Pine and Merbau used to build a planter box with a bench seat for an outdoor entertaining area with fire pit.



The project


We had a large space in our backyard that was going to waste and we wanted to maximise the potential of our outdoor living area by transforming this unused section into a charming firepit area. By adding a firepit, we envisioned creating a cosy and inviting atmosphere that could serve as a feature for gatherings with family and friends.


This area has indeed become a delightful and relaxing zone where we can unwind, share stories, and enjoy the warmth of the fire. The investment in creating this space has proven to be well worth it, as it has not only beautified our backyard but has also enhanced our overall enjoyment of our quaint backyard.

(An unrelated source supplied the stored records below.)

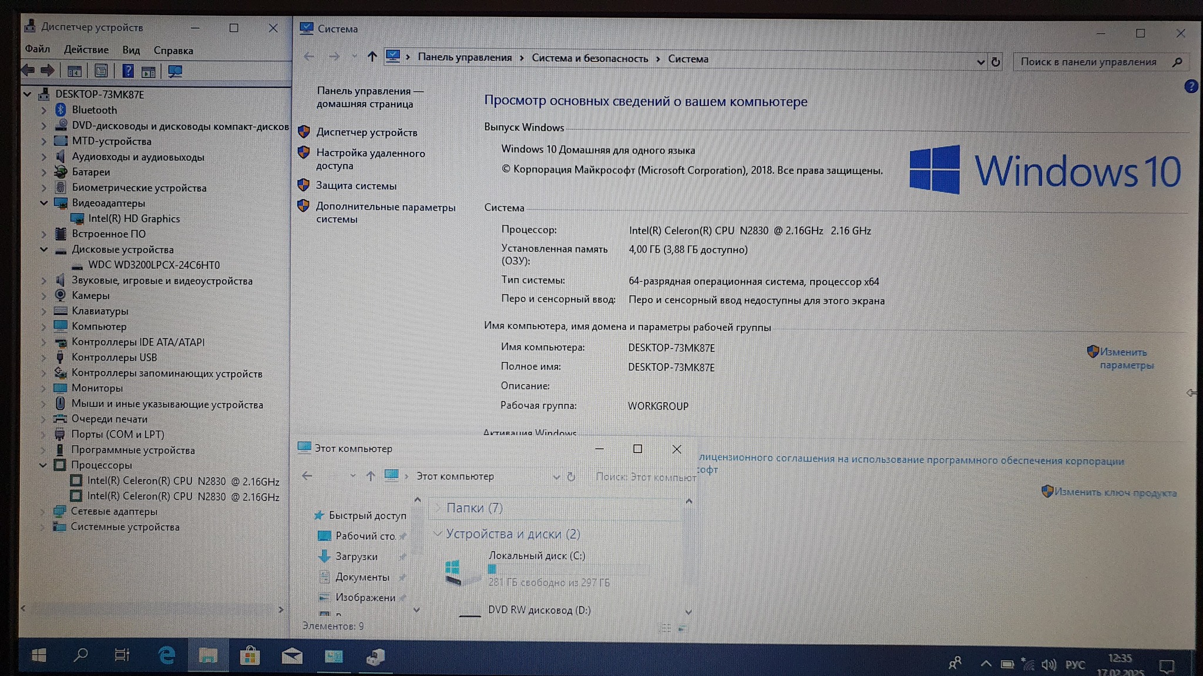Click the Control Panel help question mark icon
1203x676 pixels.
click(1191, 87)
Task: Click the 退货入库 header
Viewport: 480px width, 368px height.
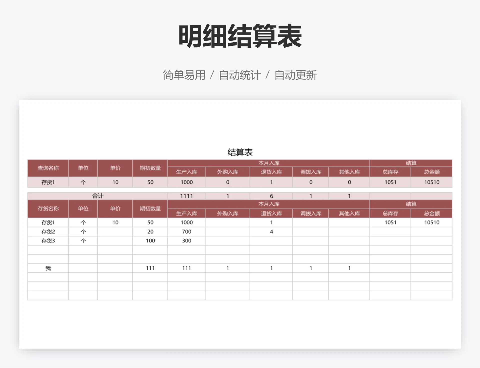Action: [271, 172]
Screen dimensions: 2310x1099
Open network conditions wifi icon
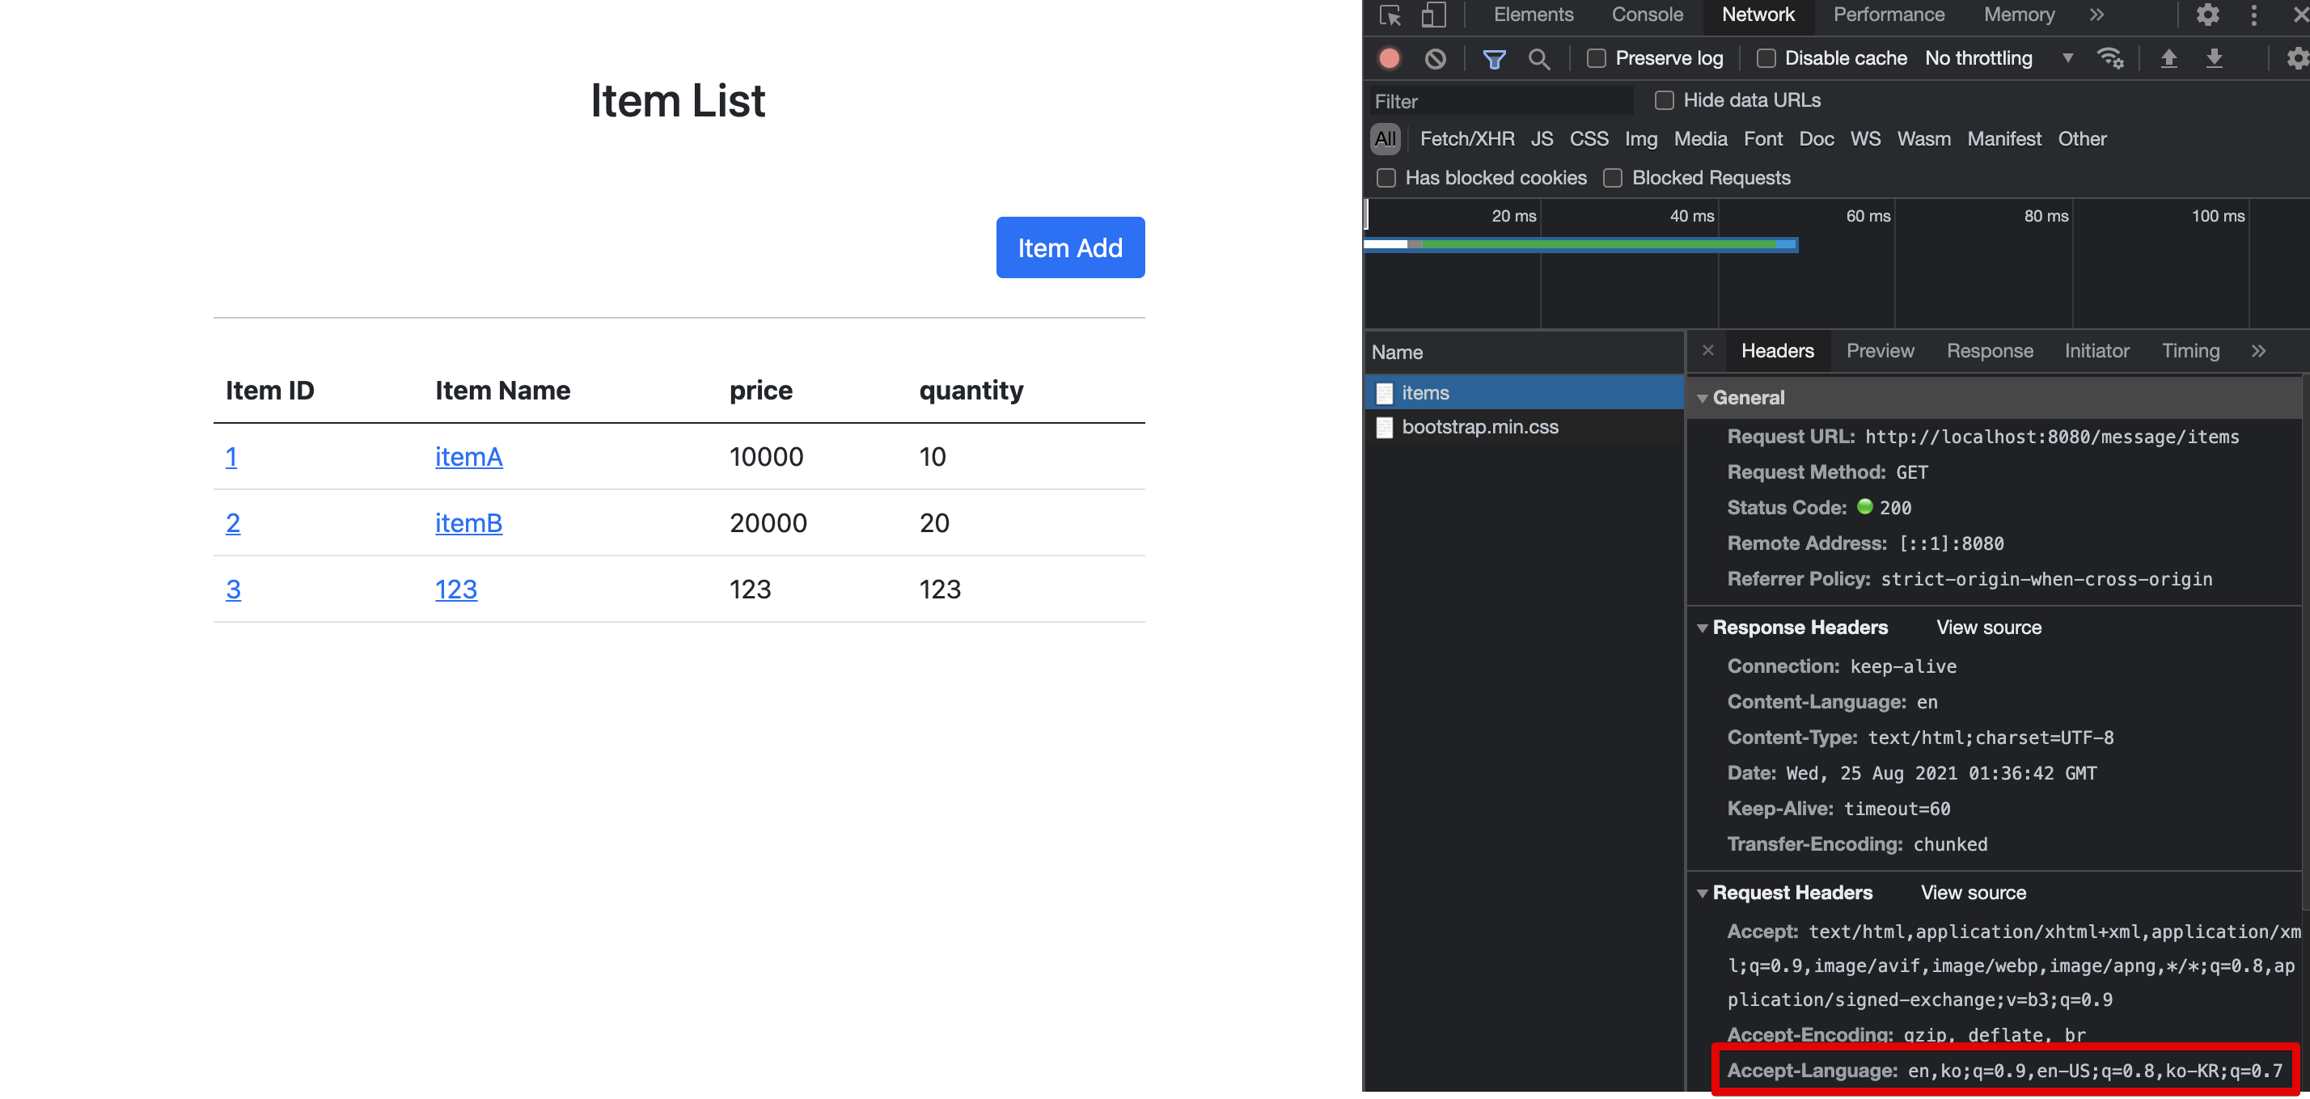point(2109,58)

This project was inspired by Fire pit entertaining area with seating by @raymond265 and Bench seat with firewood storage by @tony1982.


Tools and materials


Materials used in the project:





Step 1


What we started with was just a bare corner. 


Backyard Before.jpg


Step 2


We measured out the space we wanted and then started levelling off the space with sand as it had a bit of a slope in the corner. About 3.5 x 3.5m. This was a huge workout transferring sand we had at the side of the house to this corner - no gym day required. 


Area with sand.jpg


Step 3


It was now time to start building the planter box with bench seat. Due to the location, we built the back of the planter box off-site and then moved it into place. 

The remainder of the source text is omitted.